Our tenth idea is that each candidate should, by lot, draw from a group of straws that identifies them temporarily as law-breakers of some sort. We think it is imperative that a candidate understand how slowly and tediously and often how futilely the wheels of justice turn for so many others. We want them to experience not only the expense of defending themselves in court, but also the kind of plea-bargaining that goes on that so often leads to felons’ early release. And we want them to devote enough time to this project to go out after a judicial decision has been made to try to seek work and a living wage.
Our final suggestion is that each candidate, whether an attorney or prosecutor or businessman or woman, leave the campaign trail for a period of a two or three weeks to seek another sort of job, an everyday occupation that would also ideally allow them to care for their family and maintain their current standard of living. And good luck to them.
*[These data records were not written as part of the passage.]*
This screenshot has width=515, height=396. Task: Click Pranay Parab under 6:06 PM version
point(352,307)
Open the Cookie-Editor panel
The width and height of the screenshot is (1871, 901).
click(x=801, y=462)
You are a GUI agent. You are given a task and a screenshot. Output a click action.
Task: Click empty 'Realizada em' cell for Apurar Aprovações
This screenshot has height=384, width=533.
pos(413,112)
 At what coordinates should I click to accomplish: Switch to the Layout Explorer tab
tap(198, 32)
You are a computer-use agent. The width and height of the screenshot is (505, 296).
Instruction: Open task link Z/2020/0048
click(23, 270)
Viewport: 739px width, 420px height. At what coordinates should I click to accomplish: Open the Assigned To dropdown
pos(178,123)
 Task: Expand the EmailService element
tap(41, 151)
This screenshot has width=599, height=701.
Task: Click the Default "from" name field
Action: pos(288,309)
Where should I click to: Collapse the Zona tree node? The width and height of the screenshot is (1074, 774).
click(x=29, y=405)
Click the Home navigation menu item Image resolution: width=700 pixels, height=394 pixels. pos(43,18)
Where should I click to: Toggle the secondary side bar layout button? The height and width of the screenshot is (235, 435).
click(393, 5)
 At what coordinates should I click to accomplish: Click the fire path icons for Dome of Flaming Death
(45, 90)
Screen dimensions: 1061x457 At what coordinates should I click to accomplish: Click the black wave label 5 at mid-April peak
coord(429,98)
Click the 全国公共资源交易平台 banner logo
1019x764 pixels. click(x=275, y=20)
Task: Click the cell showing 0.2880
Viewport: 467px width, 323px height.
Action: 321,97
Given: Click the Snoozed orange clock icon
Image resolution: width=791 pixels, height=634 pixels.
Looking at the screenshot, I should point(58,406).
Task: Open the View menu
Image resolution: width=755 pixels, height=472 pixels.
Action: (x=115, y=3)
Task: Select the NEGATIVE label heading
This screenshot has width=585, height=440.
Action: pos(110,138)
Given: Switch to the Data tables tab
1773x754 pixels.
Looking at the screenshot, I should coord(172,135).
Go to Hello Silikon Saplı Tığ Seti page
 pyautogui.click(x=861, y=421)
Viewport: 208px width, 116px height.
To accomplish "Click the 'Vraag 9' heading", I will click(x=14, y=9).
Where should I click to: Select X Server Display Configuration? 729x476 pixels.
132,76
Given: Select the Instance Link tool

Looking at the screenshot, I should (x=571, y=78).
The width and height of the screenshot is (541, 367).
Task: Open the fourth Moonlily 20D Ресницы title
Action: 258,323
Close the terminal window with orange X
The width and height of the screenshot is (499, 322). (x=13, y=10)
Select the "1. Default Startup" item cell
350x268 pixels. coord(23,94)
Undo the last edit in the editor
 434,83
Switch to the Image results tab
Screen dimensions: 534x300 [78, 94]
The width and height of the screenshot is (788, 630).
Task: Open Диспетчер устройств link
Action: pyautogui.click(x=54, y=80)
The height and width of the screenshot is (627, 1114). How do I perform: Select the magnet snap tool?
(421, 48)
You will notice that few of these suggestions have anything Republican or Democratic about them. These are meant exclusively for those men and women who, whether by upbringing or inclination, believe that they deserve our votes without actually working for them. That somehow they above most are entitled to gnaw at the Federal trough for as long as their money and their party support hold out.
We believe that debates to come in 2015 and 2016 will not be less entertaining but rather more if candidates can meet the above challenges. We also believe that these challenges are ways of securing our own free time, of saving ourselves from the humiliation of watching and listening to people who under no circumstances should ever be allowed to represent the United States of America. (And we did NOT mention candidates who feel compelled to expose themselves in social media for any purpose whatever.)
Nor incidentally have we mentioned the roles of PACs and private funding during the campaign, nor even hinted that candidates might sometimes be tempted to exaggerate their accomplishments or decorate their lives with medals never won nor accomplishments never made real.
We believe that candidates for 2016 can and should be aware of these new conditions to their performances and their likelihoods of actually taking seats in legislatures around the country.
Besides, think of how happy these new conditions would make their opponents.